*** Opening The data ***
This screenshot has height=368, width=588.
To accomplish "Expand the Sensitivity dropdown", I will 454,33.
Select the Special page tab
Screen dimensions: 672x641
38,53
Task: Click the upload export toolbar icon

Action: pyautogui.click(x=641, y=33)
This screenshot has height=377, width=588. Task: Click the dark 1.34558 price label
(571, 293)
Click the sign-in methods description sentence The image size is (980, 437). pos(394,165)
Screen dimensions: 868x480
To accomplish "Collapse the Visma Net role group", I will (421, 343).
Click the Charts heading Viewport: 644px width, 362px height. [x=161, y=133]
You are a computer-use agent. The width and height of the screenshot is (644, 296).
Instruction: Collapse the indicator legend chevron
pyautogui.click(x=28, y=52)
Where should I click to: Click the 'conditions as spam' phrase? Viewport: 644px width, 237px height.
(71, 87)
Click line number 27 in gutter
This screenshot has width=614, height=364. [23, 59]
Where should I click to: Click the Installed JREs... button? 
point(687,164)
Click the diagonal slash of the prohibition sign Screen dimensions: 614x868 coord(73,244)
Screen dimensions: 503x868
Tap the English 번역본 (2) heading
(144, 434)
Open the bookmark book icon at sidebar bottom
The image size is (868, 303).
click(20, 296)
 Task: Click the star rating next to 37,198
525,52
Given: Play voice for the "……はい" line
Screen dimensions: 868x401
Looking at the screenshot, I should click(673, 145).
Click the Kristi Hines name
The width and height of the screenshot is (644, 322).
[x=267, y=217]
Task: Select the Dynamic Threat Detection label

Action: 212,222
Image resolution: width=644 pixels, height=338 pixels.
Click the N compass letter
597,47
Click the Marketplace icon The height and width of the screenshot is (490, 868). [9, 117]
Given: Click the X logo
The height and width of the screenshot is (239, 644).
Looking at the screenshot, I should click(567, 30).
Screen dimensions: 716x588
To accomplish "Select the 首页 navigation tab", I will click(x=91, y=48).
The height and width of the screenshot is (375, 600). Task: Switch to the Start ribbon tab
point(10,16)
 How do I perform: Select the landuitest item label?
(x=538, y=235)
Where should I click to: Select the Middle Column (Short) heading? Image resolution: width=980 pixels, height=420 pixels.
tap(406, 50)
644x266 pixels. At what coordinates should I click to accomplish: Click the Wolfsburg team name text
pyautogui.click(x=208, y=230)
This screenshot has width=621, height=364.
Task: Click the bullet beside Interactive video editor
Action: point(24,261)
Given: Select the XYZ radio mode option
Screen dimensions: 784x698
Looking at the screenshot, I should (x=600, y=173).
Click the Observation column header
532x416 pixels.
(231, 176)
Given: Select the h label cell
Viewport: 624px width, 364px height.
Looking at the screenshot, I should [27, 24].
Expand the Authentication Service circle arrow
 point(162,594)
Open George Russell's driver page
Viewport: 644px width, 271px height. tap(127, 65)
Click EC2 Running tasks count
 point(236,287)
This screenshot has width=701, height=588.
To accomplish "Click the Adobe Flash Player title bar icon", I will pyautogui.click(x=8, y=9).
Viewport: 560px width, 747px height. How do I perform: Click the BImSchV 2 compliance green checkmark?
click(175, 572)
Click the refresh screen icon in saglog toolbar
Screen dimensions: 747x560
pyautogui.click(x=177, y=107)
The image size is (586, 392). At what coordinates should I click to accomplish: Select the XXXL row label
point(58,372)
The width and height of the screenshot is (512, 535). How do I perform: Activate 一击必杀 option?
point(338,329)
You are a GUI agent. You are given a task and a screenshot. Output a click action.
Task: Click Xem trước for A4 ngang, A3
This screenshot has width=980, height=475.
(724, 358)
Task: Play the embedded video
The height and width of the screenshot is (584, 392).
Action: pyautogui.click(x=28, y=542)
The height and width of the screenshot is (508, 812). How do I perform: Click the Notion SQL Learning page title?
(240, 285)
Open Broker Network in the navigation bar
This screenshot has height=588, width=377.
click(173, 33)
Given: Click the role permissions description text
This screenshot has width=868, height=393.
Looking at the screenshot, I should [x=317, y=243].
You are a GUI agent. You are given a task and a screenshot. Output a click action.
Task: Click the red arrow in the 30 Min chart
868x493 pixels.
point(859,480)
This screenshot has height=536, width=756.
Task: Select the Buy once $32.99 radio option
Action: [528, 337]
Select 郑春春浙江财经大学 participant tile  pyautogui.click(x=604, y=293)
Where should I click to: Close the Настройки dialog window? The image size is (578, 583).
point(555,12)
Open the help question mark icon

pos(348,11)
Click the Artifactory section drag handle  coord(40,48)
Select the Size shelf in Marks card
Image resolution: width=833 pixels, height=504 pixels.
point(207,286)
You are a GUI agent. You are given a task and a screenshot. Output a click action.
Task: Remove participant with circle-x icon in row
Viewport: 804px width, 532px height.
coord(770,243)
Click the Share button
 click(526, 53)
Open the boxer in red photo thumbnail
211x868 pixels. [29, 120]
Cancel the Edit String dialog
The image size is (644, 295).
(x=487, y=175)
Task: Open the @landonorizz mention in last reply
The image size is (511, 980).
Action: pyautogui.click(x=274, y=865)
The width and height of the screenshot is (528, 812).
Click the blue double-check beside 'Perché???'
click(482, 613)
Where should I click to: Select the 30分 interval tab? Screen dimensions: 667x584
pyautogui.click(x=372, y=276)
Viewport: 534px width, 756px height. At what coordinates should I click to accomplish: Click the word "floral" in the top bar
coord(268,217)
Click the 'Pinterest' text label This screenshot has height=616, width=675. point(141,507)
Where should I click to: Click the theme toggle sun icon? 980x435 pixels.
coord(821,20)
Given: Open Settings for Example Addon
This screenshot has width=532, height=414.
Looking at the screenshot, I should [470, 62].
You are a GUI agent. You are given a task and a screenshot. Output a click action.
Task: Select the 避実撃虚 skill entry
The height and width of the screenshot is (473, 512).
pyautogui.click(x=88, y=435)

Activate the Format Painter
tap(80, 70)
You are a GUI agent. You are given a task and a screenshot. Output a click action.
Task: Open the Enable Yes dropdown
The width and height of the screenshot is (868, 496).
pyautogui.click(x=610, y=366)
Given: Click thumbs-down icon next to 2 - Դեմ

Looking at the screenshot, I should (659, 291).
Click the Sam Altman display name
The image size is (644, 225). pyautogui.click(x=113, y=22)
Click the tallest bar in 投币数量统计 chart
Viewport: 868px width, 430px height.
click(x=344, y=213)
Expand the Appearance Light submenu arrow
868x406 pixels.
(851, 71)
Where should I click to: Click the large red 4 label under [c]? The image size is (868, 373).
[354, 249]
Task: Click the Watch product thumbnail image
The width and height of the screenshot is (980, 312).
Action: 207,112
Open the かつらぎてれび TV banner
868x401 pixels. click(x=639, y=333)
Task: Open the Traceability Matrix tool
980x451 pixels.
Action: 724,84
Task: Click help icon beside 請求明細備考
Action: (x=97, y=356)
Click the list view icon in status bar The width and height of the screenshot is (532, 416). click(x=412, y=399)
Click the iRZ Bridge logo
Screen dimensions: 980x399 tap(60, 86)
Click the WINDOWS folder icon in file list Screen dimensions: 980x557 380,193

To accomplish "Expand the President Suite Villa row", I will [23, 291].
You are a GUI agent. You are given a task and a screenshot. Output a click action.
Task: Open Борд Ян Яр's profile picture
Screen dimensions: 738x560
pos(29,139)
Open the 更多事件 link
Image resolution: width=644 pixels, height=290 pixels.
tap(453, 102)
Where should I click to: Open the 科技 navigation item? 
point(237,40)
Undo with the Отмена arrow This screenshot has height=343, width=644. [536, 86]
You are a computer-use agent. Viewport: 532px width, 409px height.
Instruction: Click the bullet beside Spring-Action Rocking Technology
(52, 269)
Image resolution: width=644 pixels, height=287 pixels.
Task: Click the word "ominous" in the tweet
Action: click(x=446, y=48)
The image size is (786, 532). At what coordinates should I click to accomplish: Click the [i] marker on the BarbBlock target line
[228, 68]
*** Closing The data ***
* What to produce
Set the listing above down once more in full, exactly as it is.

* Answer to this exercise
This screenshot has height=368, width=588.
To accomplish "Expand the Sensitivity dropdown", I will 454,33.
Select the Special page tab
Screen dimensions: 672x641
38,53
Task: Click the upload export toolbar icon

Action: pyautogui.click(x=641, y=33)
This screenshot has height=377, width=588. Task: Click the dark 1.34558 price label
(571, 293)
Click the sign-in methods description sentence The image size is (980, 437). pos(394,165)
Screen dimensions: 868x480
To accomplish "Collapse the Visma Net role group", I will (421, 343).
Click the Charts heading Viewport: 644px width, 362px height. [x=161, y=133]
You are a computer-use agent. The width and height of the screenshot is (644, 296).
Instruction: Collapse the indicator legend chevron
pyautogui.click(x=28, y=52)
Where should I click to: Click the 'conditions as spam' phrase? Viewport: 644px width, 237px height.
(71, 87)
Click line number 27 in gutter
This screenshot has width=614, height=364. [23, 59]
Where should I click to: Click the Installed JREs... button? 
point(687,164)
Click the diagonal slash of the prohibition sign Screen dimensions: 614x868 coord(73,244)
Screen dimensions: 503x868
Tap the English 번역본 (2) heading
(144, 434)
Open the bookmark book icon at sidebar bottom
The image size is (868, 303).
click(20, 296)
 Task: Click the star rating next to 37,198
525,52
Given: Play voice for the "……はい" line
Screen dimensions: 868x401
Looking at the screenshot, I should click(673, 145).
Click the Kristi Hines name
The width and height of the screenshot is (644, 322).
[x=267, y=217]
Task: Select the Dynamic Threat Detection label

Action: 212,222
Image resolution: width=644 pixels, height=338 pixels.
Click the N compass letter
597,47
Click the Marketplace icon The height and width of the screenshot is (490, 868). [9, 117]
Given: Click the X logo
The height and width of the screenshot is (239, 644).
Looking at the screenshot, I should click(567, 30).
Screen dimensions: 716x588
To accomplish "Select the 首页 navigation tab", I will click(x=91, y=48).
The height and width of the screenshot is (375, 600). Task: Switch to the Start ribbon tab
point(10,16)
 How do I perform: Select the landuitest item label?
(x=538, y=235)
Where should I click to: Select the Middle Column (Short) heading? Image resolution: width=980 pixels, height=420 pixels.
tap(406, 50)
644x266 pixels. At what coordinates should I click to accomplish: Click the Wolfsburg team name text
pyautogui.click(x=208, y=230)
This screenshot has width=621, height=364.
Task: Click the bullet beside Interactive video editor
Action: point(24,261)
Given: Select the XYZ radio mode option
Screen dimensions: 784x698
Looking at the screenshot, I should (x=600, y=173).
Click the Observation column header
532x416 pixels.
(231, 176)
Given: Select the h label cell
Viewport: 624px width, 364px height.
Looking at the screenshot, I should [27, 24].
Expand the Authentication Service circle arrow
 point(162,594)
Open George Russell's driver page
Viewport: 644px width, 271px height. tap(127, 65)
Click EC2 Running tasks count
 point(236,287)
This screenshot has width=701, height=588.
To accomplish "Click the Adobe Flash Player title bar icon", I will pyautogui.click(x=8, y=9).
Viewport: 560px width, 747px height. How do I perform: Click the BImSchV 2 compliance green checkmark?
click(175, 572)
Click the refresh screen icon in saglog toolbar
Screen dimensions: 747x560
pyautogui.click(x=177, y=107)
The image size is (586, 392). At what coordinates should I click to accomplish: Select the XXXL row label
point(58,372)
The width and height of the screenshot is (512, 535). How do I perform: Activate 一击必杀 option?
point(338,329)
You are a GUI agent. You are given a task and a screenshot. Output a click action.
Task: Click Xem trước for A4 ngang, A3
This screenshot has width=980, height=475.
(724, 358)
Task: Play the embedded video
The height and width of the screenshot is (584, 392).
Action: pyautogui.click(x=28, y=542)
The height and width of the screenshot is (508, 812). How do I perform: Click the Notion SQL Learning page title?
(240, 285)
Open Broker Network in the navigation bar
This screenshot has height=588, width=377.
click(173, 33)
Given: Click the role permissions description text
This screenshot has width=868, height=393.
Looking at the screenshot, I should [x=317, y=243].
You are a GUI agent. You are given a task and a screenshot. Output a click action.
Task: Click the red arrow in the 30 Min chart
868x493 pixels.
point(859,480)
This screenshot has height=536, width=756.
Task: Select the Buy once $32.99 radio option
Action: [528, 337]
Select 郑春春浙江财经大学 participant tile  pyautogui.click(x=604, y=293)
Where should I click to: Close the Настройки dialog window? The image size is (578, 583).
point(555,12)
Open the help question mark icon

pos(348,11)
Click the Artifactory section drag handle  coord(40,48)
Select the Size shelf in Marks card
Image resolution: width=833 pixels, height=504 pixels.
point(207,286)
You are a GUI agent. You are given a task and a screenshot. Output a click action.
Task: Remove participant with circle-x icon in row
Viewport: 804px width, 532px height.
coord(770,243)
Click the Share button
 click(526, 53)
Open the boxer in red photo thumbnail
211x868 pixels. [29, 120]
Cancel the Edit String dialog
The image size is (644, 295).
(x=487, y=175)
Task: Open the @landonorizz mention in last reply
The image size is (511, 980).
Action: pyautogui.click(x=274, y=865)
The width and height of the screenshot is (528, 812).
Click the blue double-check beside 'Perché???'
click(482, 613)
Where should I click to: Select the 30分 interval tab? Screen dimensions: 667x584
pyautogui.click(x=372, y=276)
Viewport: 534px width, 756px height. At what coordinates should I click to accomplish: Click the word "floral" in the top bar
coord(268,217)
Click the 'Pinterest' text label This screenshot has height=616, width=675. point(141,507)
Where should I click to: Click the theme toggle sun icon? 980x435 pixels.
coord(821,20)
Given: Open Settings for Example Addon
This screenshot has width=532, height=414.
Looking at the screenshot, I should [470, 62].
You are a GUI agent. You are given a task and a screenshot. Output a click action.
Task: Select the 避実撃虚 skill entry
The height and width of the screenshot is (473, 512).
pyautogui.click(x=88, y=435)

Activate the Format Painter
tap(80, 70)
You are a GUI agent. You are given a task and a screenshot. Output a click action.
Task: Open the Enable Yes dropdown
The width and height of the screenshot is (868, 496).
pyautogui.click(x=610, y=366)
Given: Click thumbs-down icon next to 2 - Դեմ

Looking at the screenshot, I should (659, 291).
Click the Sam Altman display name
The image size is (644, 225). pyautogui.click(x=113, y=22)
Click the tallest bar in 投币数量统计 chart
Viewport: 868px width, 430px height.
click(x=344, y=213)
Expand the Appearance Light submenu arrow
868x406 pixels.
(851, 71)
Where should I click to: Click the large red 4 label under [c]? The image size is (868, 373).
[354, 249]
Task: Click the Watch product thumbnail image
The width and height of the screenshot is (980, 312).
Action: 207,112
Open the かつらぎてれび TV banner
868x401 pixels. click(x=639, y=333)
Task: Open the Traceability Matrix tool
980x451 pixels.
Action: 724,84
Task: Click help icon beside 請求明細備考
Action: (x=97, y=356)
Click the list view icon in status bar The width and height of the screenshot is (532, 416). click(x=412, y=399)
Click the iRZ Bridge logo
Screen dimensions: 980x399 tap(60, 86)
Click the WINDOWS folder icon in file list Screen dimensions: 980x557 380,193

To accomplish "Expand the President Suite Villa row", I will [23, 291].
You are a GUI agent. You are given a task and a screenshot. Output a click action.
Task: Open Борд Ян Яр's profile picture
Screen dimensions: 738x560
pos(29,139)
Open the 更多事件 link
Image resolution: width=644 pixels, height=290 pixels.
tap(453, 102)
Where should I click to: Open the 科技 navigation item? 
point(237,40)
Undo with the Отмена arrow This screenshot has height=343, width=644. [536, 86]
You are a computer-use agent. Viewport: 532px width, 409px height.
Instruction: Click the bullet beside Spring-Action Rocking Technology
(52, 269)
Image resolution: width=644 pixels, height=287 pixels.
Task: Click the word "ominous" in the tweet
Action: click(x=446, y=48)
The image size is (786, 532). At what coordinates should I click to accomplish: Click the [i] marker on the BarbBlock target line
[228, 68]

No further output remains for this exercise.